Bueno, Garvey había despreciado siempre su propio cuerpo; los ojos le parecían pálidos, débiles, sin carácter. De modo que no le sorprendió, un mes después (cuando su Gallup descendió de nuevo), comprobar que el ojo derecho se le humedecía, se le achicaba, ¡y al fin desaparecía dejando un perfecto agujero!
Garvey se sintió absolutamente anonadado.
Pero, también, secretamente complacido.
El Septeto del Sótano sonrió como un jurado de gárgolas mientras él metía en un sobre la ficha de póquer y la despachaba a Francia por vía aérea junto con un cheque por cincuenta dólares.
Garvey recibió el cheque de vuelta una semana después.
En el próximo correo llegó la ficha de póquer.
H. Matisse había pintado un ojo azul raro y hermoso, con pestañas y párpados delicados. H. Matisse había puesto la ficha en un estuche de terciopelo verde. Obviamente, todo el asunto le había gustado tanto como a Garvey.
¡Harper’s Bazaar publicó una foto de Garvey con la ficha de póquer de Matisse en el ojo, y otra de Matisse mismo, donde se lo veía pintando el monóculo luego de muchas pruebas con tres docenas de fichas!
H. Matisse había tenido el raro sentido común de llamar a un fotógrafo para que la Leica registrase la escena, en beneficio de la posteridad. Se contaba que había dicho: «Después de haber tirado veintisiete ojos, pinté al fin el que quería. ¡Se lo mando por expreso a Monsieur Garvey!».
Reproducido en seis colores, el ojo descansaba tristemente en el estuche de terciopelo verde.
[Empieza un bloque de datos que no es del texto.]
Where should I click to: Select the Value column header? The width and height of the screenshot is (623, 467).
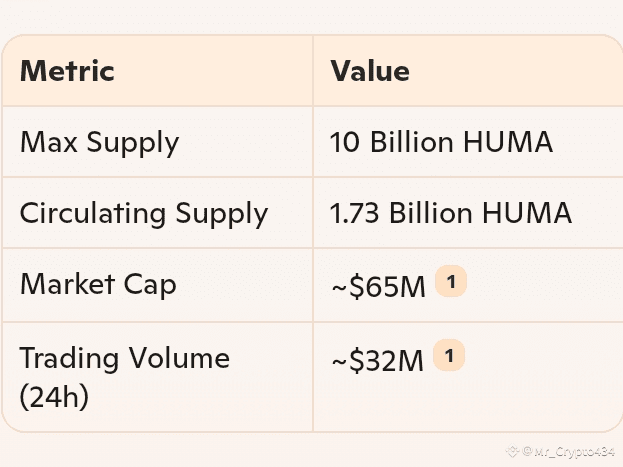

El Museo de Arte Moderno puso en venta una colección de duplicados. Los Amigos del Septeto del Sótano jugaban al póquer con fichas rojas de ojos azules, fichas blancas de ojos rojos y fichas azules de ojos blancos.
Pero sólo un hombre de Nueva York usaba el monóculo original de Matisse, y ese hombre era el señor Garvey.
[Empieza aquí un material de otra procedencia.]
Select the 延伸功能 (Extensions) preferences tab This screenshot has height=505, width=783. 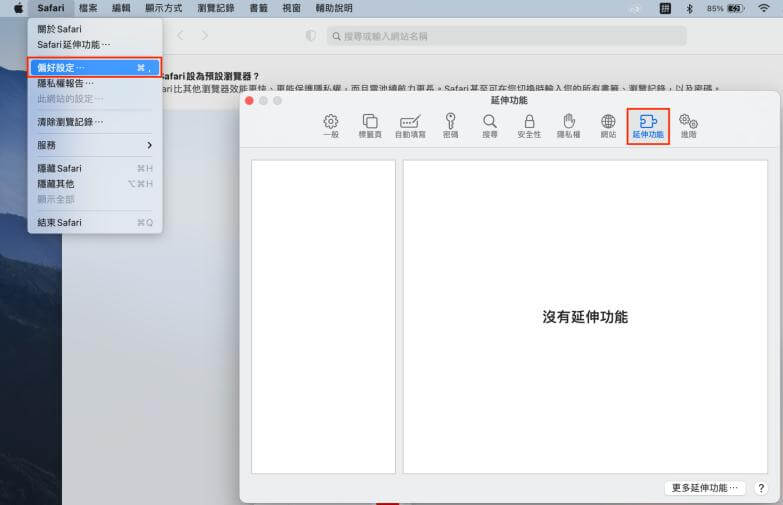pyautogui.click(x=648, y=125)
—Soy todavía un aburrido inaguantable —le dijo a su mujer—. Pero ahora nadie sabrá qué buey pesado se esconde bajo el monóculo y el dedo de mandarín. Y si el interés de esta gente se debilita otra vez, siempre puedo perder un brazo o una pierna. En esto no hay ninguna duda. He levantado una fachada maravillosa. Nadie volverá a descubrir al estúpido de antes.
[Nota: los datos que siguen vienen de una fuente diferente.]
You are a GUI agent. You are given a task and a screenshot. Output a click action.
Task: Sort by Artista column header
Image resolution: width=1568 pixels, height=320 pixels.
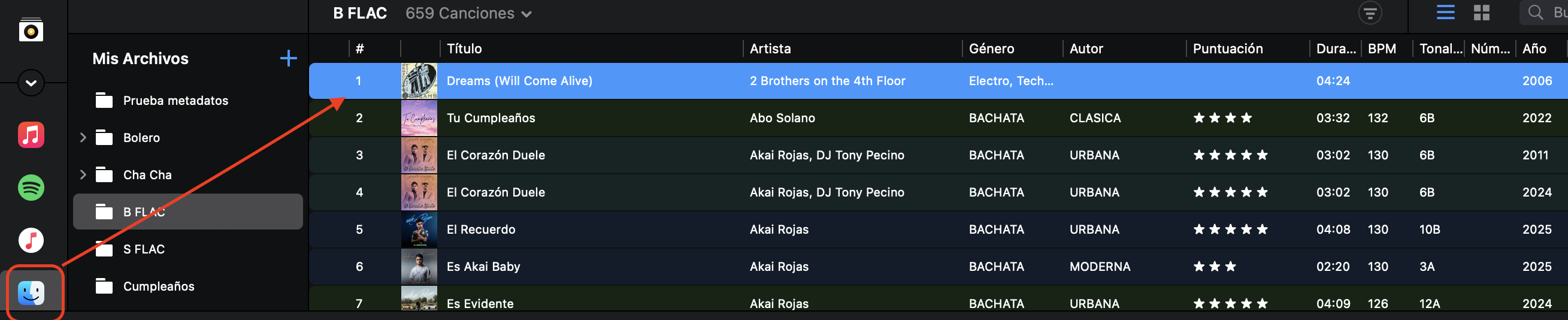click(770, 49)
Y como dijo la mujer de Garvey a la tarde siguiente:
—Me cuesta ver en él al viejo George Garvey. Se ha cambiado el nombre. Se hace llamar Giulio. A veces, de noche, lo miro y llamo, George. Pero no me responde. Ahí está: el dedal de mandarín en el meñique; la ficha de póquer azul y blanca, el monóculo de Matisse en el ojo. Me despierto y lo miro a menudo. ¿Y saben ustedes? A veces esta increíble ficha de póquer de Matisse parece plegarse en un guiño monstruoso.